== Given information

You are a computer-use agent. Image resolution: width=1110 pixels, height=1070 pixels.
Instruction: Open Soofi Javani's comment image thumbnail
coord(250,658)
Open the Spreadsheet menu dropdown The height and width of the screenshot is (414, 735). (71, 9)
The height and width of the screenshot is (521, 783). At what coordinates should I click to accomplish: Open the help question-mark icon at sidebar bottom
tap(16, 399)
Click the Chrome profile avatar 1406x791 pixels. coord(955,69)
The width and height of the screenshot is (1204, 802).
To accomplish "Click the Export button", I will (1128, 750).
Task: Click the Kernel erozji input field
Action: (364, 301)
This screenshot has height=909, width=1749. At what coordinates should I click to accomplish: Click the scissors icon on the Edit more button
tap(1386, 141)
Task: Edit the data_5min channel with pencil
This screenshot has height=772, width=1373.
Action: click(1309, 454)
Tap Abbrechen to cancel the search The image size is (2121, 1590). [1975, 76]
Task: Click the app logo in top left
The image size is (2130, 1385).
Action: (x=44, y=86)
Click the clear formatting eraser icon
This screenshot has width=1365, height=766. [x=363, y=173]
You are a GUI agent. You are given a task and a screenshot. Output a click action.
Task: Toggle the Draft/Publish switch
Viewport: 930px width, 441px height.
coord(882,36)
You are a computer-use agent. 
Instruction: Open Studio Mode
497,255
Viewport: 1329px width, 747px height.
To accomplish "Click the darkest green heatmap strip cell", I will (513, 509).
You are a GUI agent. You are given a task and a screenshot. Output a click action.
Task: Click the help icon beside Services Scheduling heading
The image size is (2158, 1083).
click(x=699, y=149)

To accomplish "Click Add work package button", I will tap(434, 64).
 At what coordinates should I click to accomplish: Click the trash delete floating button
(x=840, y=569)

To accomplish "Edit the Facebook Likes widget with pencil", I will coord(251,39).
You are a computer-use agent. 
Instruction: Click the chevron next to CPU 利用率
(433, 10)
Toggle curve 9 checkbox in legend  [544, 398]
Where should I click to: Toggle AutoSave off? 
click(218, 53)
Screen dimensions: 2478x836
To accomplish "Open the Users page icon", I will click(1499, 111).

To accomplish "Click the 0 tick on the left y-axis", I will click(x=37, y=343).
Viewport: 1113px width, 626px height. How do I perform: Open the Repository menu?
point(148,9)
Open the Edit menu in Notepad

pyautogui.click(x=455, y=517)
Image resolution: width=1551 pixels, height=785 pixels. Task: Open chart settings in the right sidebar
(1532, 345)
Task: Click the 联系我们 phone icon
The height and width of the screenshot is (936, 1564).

====

From the first line to the last, repeat the records exactly.

▶ [Solution for this task]
You are a computer-use agent. Image resolution: width=1110 pixels, height=1070 pixels.
Instruction: Open Soofi Javani's comment image thumbnail
coord(250,658)
Open the Spreadsheet menu dropdown The height and width of the screenshot is (414, 735). (71, 9)
The height and width of the screenshot is (521, 783). At what coordinates should I click to accomplish: Open the help question-mark icon at sidebar bottom
tap(16, 399)
Click the Chrome profile avatar 1406x791 pixels. coord(955,69)
The width and height of the screenshot is (1204, 802).
To accomplish "Click the Export button", I will (1128, 750).
Task: Click the Kernel erozji input field
Action: (364, 301)
This screenshot has height=909, width=1749. At what coordinates should I click to accomplish: Click the scissors icon on the Edit more button
tap(1386, 141)
Task: Edit the data_5min channel with pencil
This screenshot has height=772, width=1373.
Action: click(1309, 454)
Tap Abbrechen to cancel the search The image size is (2121, 1590). [1975, 76]
Task: Click the app logo in top left
The image size is (2130, 1385).
Action: (x=44, y=86)
Click the clear formatting eraser icon
This screenshot has width=1365, height=766. [x=363, y=173]
You are a GUI agent. You are given a task and a screenshot. Output a click action.
Task: Toggle the Draft/Publish switch
Viewport: 930px width, 441px height.
coord(882,36)
You are a computer-use agent. 
Instruction: Open Studio Mode
497,255
Viewport: 1329px width, 747px height.
To accomplish "Click the darkest green heatmap strip cell", I will (513, 509).
You are a GUI agent. You are given a task and a screenshot. Output a click action.
Task: Click the help icon beside Services Scheduling heading
The image size is (2158, 1083).
click(x=699, y=149)

To accomplish "Click Add work package button", I will tap(434, 64).
 At what coordinates should I click to accomplish: Click the trash delete floating button
(x=840, y=569)

To accomplish "Edit the Facebook Likes widget with pencil", I will coord(251,39).
You are a computer-use agent. 
Instruction: Click the chevron next to CPU 利用率
(433, 10)
Toggle curve 9 checkbox in legend  [544, 398]
Where should I click to: Toggle AutoSave off? 
click(218, 53)
Screen dimensions: 2478x836
To accomplish "Open the Users page icon", I will click(1499, 111).

To accomplish "Click the 0 tick on the left y-axis", I will click(x=37, y=343).
Viewport: 1113px width, 626px height. How do I perform: Open the Repository menu?
point(148,9)
Open the Edit menu in Notepad

pyautogui.click(x=455, y=517)
Image resolution: width=1551 pixels, height=785 pixels. Task: Open chart settings in the right sidebar
(1532, 345)
Task: Click the 联系我们 phone icon
The height and width of the screenshot is (936, 1564).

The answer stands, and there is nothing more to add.